Eros act-1 16

Text size 




 拓実と行き合わせた事務所の中、差し出した掌の上に、ポトンと落ちてきたブレスレットを受け取りながら、ジェイは訝しげに顔を顰めた。
「確かに。言われてみれば……だな。何か動きがあるのか?」
「今の所は大丈夫。でも、ヨソの奴等も気付き始めてると思う。一稀はウチ以外の店に行かなくなったし、ジェイだって、他所の買い専に遊びに行かなくなっただろ?」
 真顔でそう答える拓実の言葉に、思わず、少し顔を顰めた。
「てめぇ、人聞きの悪い言い方するんじゃねぇよ。俺が夜毎、ふらふらと遊び歩いてた様に、聞こえるじゃねぇか」
「あ、ゴメン。確かにジェイが……じゃないよな。どっちかってーと、三上さんが、ジェイを無理矢理連れ出して……だもんな」
 ククッと楽しそうに笑いながら答える拓実を、憮然とした表情で眺めた後、掌に乗せられたブレスレットに視線を向けた。

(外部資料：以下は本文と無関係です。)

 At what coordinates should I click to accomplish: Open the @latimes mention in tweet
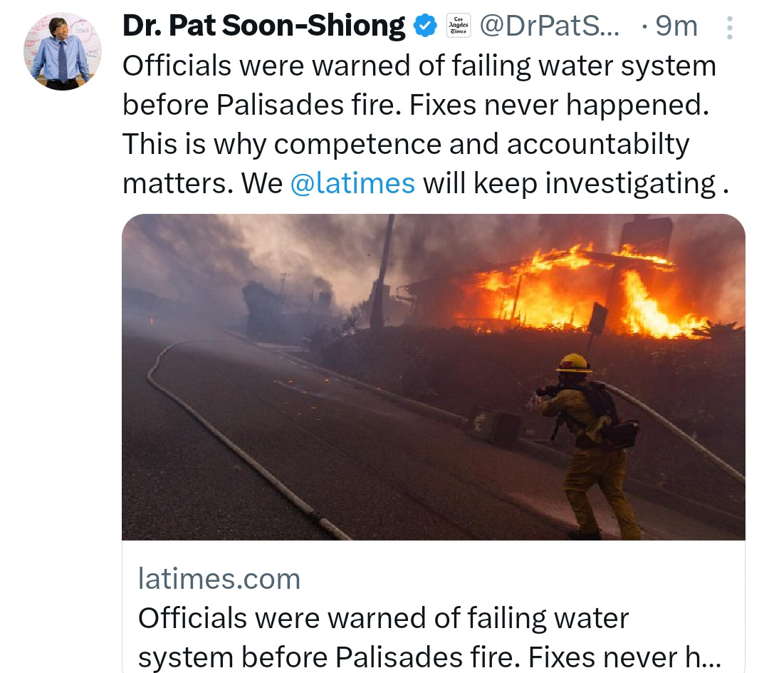[x=352, y=184]
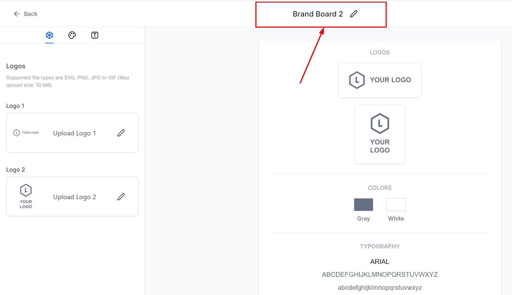Click the edit pencil for Upload Logo 2

coord(121,197)
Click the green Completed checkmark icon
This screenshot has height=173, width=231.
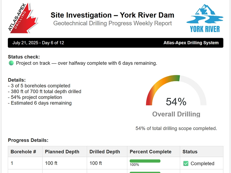click(186, 163)

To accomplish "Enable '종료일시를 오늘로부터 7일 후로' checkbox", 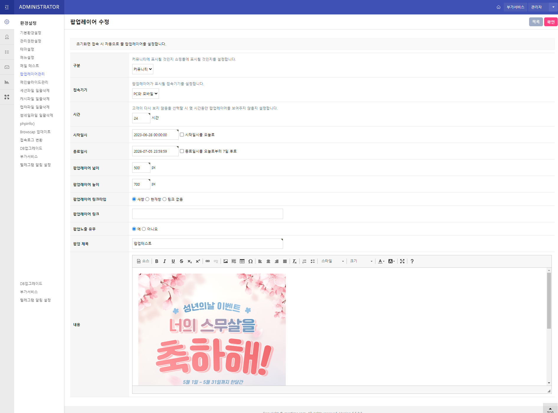I will coord(182,151).
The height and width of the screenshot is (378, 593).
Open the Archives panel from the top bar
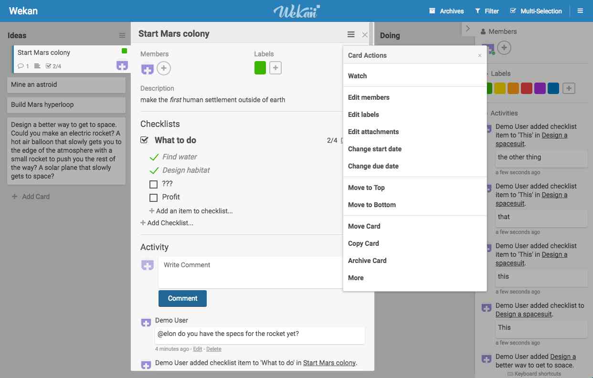tap(446, 11)
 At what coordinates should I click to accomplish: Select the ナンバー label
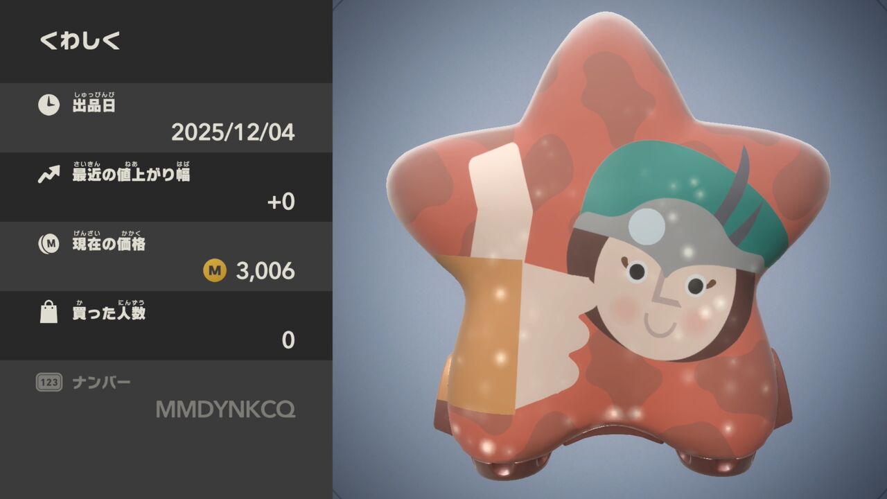click(101, 383)
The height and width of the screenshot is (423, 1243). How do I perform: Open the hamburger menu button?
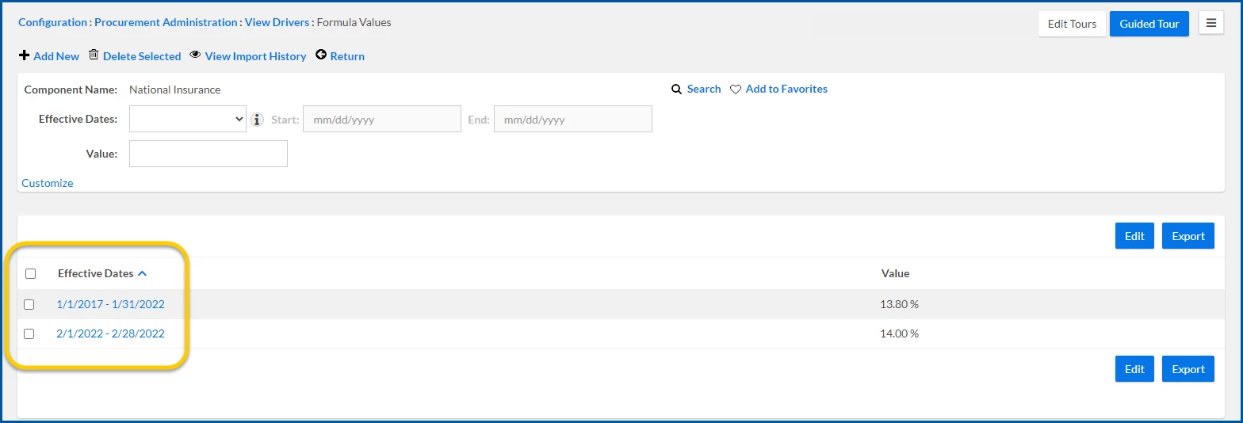[x=1210, y=23]
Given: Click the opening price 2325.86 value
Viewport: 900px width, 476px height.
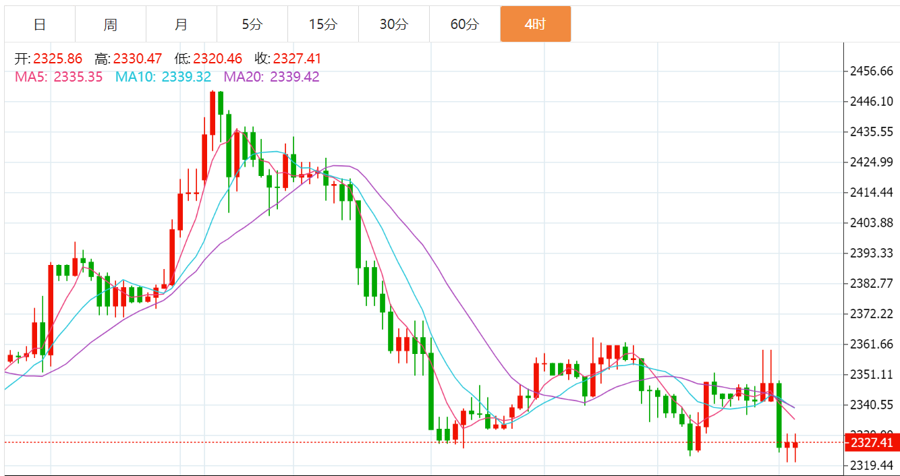Looking at the screenshot, I should click(57, 59).
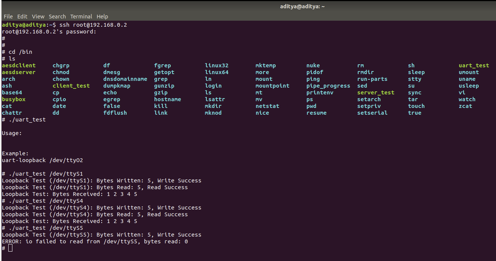Select the server_test filename in the listing
Image resolution: width=496 pixels, height=261 pixels.
[x=376, y=92]
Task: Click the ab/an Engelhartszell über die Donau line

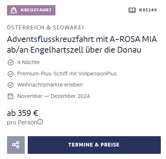Action: pos(74,50)
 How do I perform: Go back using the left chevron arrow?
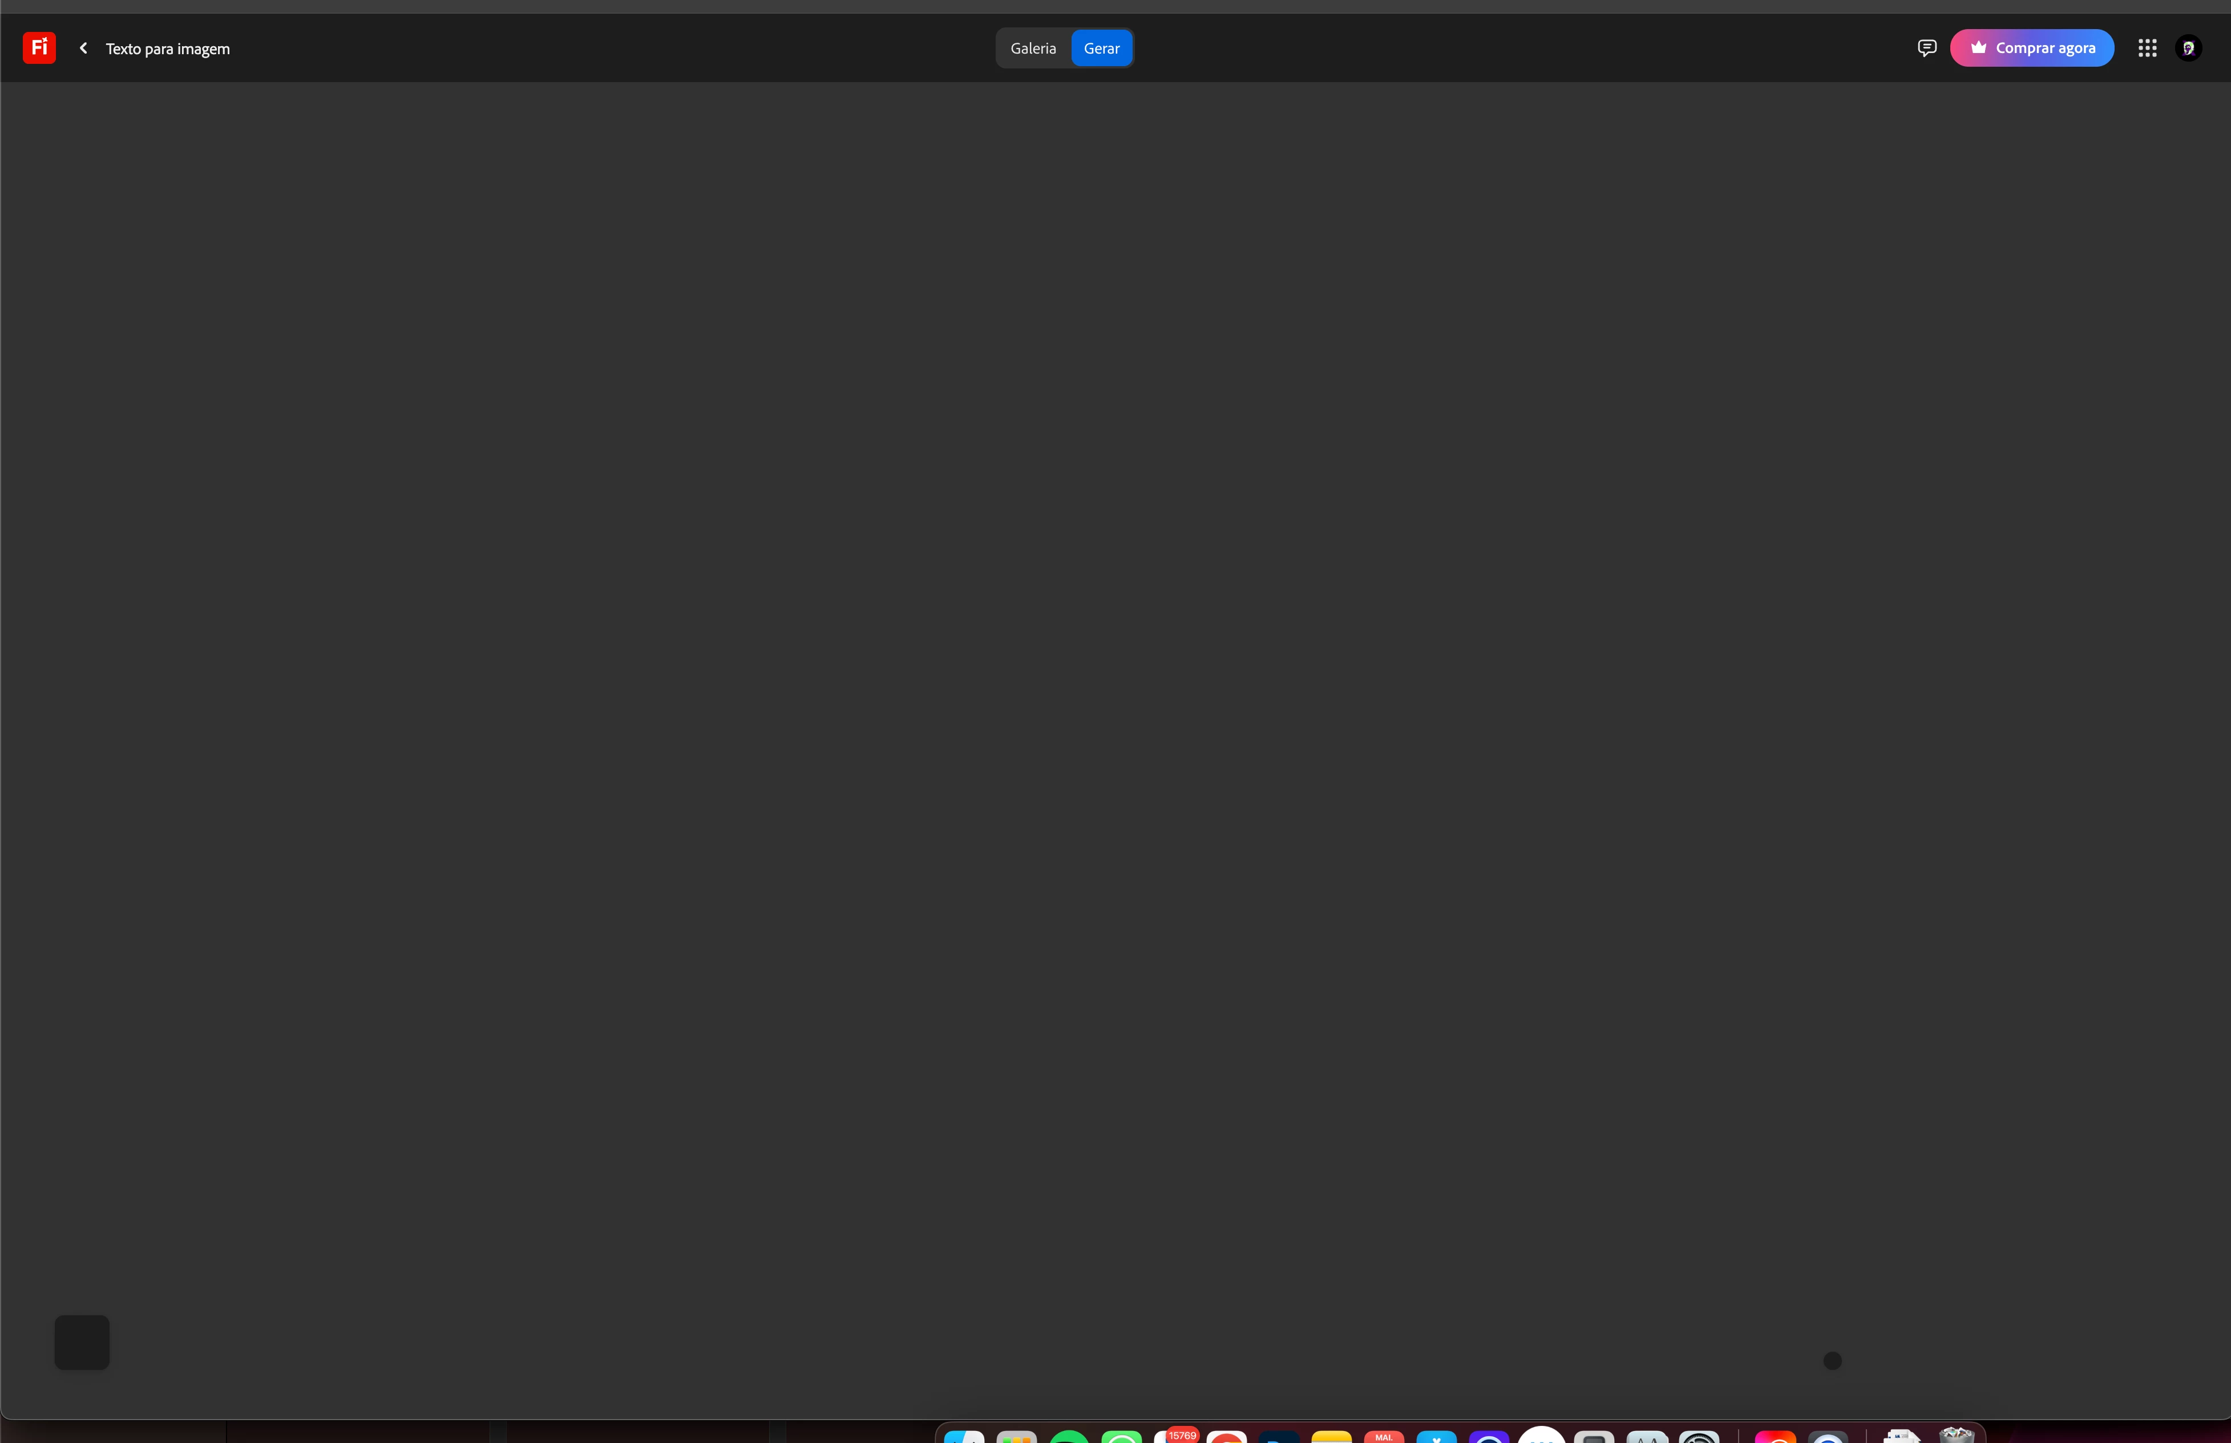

 三上と一稀が連れ立って店を出ていった後、少しだけ話をした中川を店内に残して事務所に戻った時、仕事を終えた拓実と一緒になった。
 渡すモノがある…と呼び止められ、そのまま「少し一稀の周囲には、気をつけた方が良いかもしれない」と、話しはじめた拓実の言葉にジッと耳を傾けた。
 何かと目立つ存在である自分は、確かにそれなりに誘いの言葉を多く聞いたし、それは一稀の方も同じだったらしい。
 ある程度の事は三上から聞いていたものの、一稀のこれまでの話となると、やはり拓実の方が色々と情報を持っていた。
 あの容姿だから当然だと思うが、あちこちで一稀に声をかけていた者達の中には、確かに、名前を聞いただけで「注意した方が良いな」と思える奴等も混じっている。
 それが、荒っぽい手段で俺の方に向かってくれば、それなりに対処する術は持っている。
 ――――只、もし、一稀の方に向かうとすれば。
 それは恐らく手段を変えて、彼の身体を奪う方向に向かうだろう……と、そう容易に想像がついた。


「とりあえず周囲の様子が分かるまでは、出来る限り一稀を一人にしない様に気をつけよう。用心するに越した事はねぇだろうな」
「おう、俺はその方が良いと思う。ジェイはマジで喧嘩も強そうだけど、一稀はな……口だけは強気で達者だけど、腕力は全く無さそうだよな」
「あの体躯じゃ仕方ねぇだろう。遊びに行く時は、誰か店のヤツとでも一緒に行く様に伝えておく。それでコレは何だ? 何となく見覚えがある気がするが」
 ジャラリと音を立てるシルバーのブレスレットを目の前にかざして、しげしげと眺めていると、拓実が思い出した様な声を上げた。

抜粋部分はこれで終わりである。